Les institutions européennes cherchent donc à savoir quel mécanisme pourrait à la fois assurer la protection des intérêts des quelques États en dehors de la zone euro et éviter la menace de leur véto sur les membres de la zone euro.

Dans sa réponse aux demandes de David Cameron, Donald Tusk explique que les conditions pour la mise en place d’un mécanisme de règlement des différends « doivent être mieux examinées ».

Donald Tusk cherche à trouver un moyen d’agir conformément au traité existant. Pour le directeur de Bruegel, Guntram Wolff, le cadre réglementaire existant ne permet toutefois pas de faire grand-chose.

Instance d’arbitrage

Certaines grandes voix européennes, comme Jean-Claude Piris, pensent à la Cour de justice de l’Union européenne comme potentielle instance d’arbitrage. Une idée qui serait peu appréciée par Londres.

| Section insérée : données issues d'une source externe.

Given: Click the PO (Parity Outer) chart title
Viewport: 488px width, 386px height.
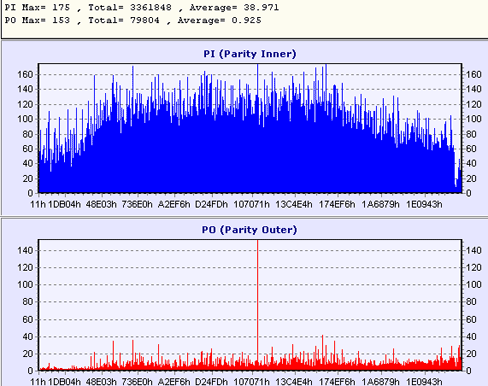Looking at the screenshot, I should [x=249, y=230].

Dans sa lettre, Donald Tusk a quant à lui émis l’idée du Conseil européen.

Entre temps, pour Guntram Wolff, certaines mesures peuvent être prises pour améliorer les relations de travail entre les membres de la zone euro et les non-membres. Une possibilité est de programmer la réunion des ministres des Finances de la zone euro (Eurogroupe) après que tous les ministres européens des Finances se soient rencontrés (Ecofin), plutôt que le contraire, comme c’est le cas actuellement.

« C’est un changement très pratique, mais très pertinent, car un grand nombre des sujets discutés à l’Ecofin ont déjà été discutés et même approuvés lors de l’Eurogroupe », a-t-il estimé.

Cette idée avait déjà été avancée par Jean Pisany-Ferry, conseiller du Premier ministre français, Manuel Valls, mais elle pourrait avoir des difficultés à faire son chemin.

Un haut responsable de l’EU a qualifié le système actuel de « stable » et affirmé que pour l’instant, aucune proposition n’avait été faire pour changer le statu quo.